- **YOUR ASSIGNMENT**: In the Bark House text on bark in architecture, what term is given for the instinctive human love of nature?

- **EXCERPT**:
- - -
Bark House

How to Create a Sense of Nature in Architecture with Tree Bark 

In modern luxury architecture, creating benefits both to the people who inhabit a structure and to the environment is more important than ever. Creating a visual sense of nature in architecture can of course appeal for aesthetic reasons to those developing homes and commercial structures. But to create a deeply felt sense of nature requires more than the appearance of nature. It requires choosing and incorporating products that not only evoke nature through the senses, but demonstrate a commitment to nature by originating in a regenerative process, one that gives back to nature and people.

Incorporating natural tree bark and natural wood wall coverings into both exteriors and interiors is a perfect opportunity to create an authentic sense of nature in architecture. These products represent the nexus of nature and luxury architecture, offering profound benefits to both people and the planet:

  1. Distinct and unique beauty
  2. Sustainability
  3. Contribution to mental and physical health
  4. Alignment with environmental values
  5. Proven award‑winning potential

By considering a few key characteristics of regeneratively sourced bark products, you can truly elevate nature in architecture, allowing your structures to reach new heights in eco‑promotion and modern aesthetics.

1. Distinct and unique beauty

Products made of bark, a truly incredible natural substance, present an opportunity to quietly invite people to reconnect with nature, whether at home, in the workplace, or elsewhere. This connection taps into biophilia, the instinctive human love of nature; humans are predisposed to find greater meaning and comfort in natural elements.
- - -
- **DATA SECTION**:
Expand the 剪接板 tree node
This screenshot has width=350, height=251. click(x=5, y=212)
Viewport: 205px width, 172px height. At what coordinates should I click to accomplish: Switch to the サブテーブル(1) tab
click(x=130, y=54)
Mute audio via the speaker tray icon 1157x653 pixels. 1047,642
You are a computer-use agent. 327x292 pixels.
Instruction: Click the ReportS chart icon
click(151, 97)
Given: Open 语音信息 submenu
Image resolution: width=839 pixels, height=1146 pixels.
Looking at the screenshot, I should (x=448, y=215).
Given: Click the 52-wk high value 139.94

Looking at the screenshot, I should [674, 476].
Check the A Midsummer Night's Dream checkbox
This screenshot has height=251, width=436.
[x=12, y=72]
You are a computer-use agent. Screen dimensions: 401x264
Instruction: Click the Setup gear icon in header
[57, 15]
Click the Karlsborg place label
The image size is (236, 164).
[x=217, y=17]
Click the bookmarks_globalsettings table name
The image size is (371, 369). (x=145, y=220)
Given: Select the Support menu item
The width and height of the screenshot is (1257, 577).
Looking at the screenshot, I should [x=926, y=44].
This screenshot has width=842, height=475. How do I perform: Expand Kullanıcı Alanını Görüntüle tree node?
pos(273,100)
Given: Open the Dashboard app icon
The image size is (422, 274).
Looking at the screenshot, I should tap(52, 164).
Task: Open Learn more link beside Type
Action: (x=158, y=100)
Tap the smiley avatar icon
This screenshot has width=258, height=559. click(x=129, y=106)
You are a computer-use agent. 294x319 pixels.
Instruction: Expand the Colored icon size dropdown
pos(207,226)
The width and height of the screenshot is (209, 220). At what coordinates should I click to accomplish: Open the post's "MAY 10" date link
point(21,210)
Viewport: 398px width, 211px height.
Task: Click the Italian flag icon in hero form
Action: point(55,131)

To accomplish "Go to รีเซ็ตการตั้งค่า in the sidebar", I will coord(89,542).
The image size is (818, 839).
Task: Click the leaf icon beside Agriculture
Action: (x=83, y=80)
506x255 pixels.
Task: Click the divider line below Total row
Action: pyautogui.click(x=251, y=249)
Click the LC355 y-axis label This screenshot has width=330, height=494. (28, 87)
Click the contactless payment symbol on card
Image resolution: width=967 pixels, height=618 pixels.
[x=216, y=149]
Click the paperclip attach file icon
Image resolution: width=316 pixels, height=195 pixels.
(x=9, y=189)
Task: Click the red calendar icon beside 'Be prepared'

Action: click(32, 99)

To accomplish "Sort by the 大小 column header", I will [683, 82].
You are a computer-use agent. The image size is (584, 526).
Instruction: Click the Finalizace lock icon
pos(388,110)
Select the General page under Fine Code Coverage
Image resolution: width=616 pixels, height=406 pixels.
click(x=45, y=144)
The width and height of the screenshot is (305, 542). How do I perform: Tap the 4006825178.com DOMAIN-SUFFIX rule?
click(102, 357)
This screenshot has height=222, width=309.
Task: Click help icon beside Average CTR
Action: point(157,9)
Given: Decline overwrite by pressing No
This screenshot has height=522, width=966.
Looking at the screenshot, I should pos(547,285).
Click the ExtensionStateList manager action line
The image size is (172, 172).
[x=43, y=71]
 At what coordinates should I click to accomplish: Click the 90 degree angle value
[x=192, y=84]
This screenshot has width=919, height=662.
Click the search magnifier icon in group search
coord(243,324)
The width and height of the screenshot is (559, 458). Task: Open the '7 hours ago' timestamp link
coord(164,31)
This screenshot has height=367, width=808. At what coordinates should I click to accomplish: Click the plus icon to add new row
- - -
- **WRITTEN REPLY**: Biophilia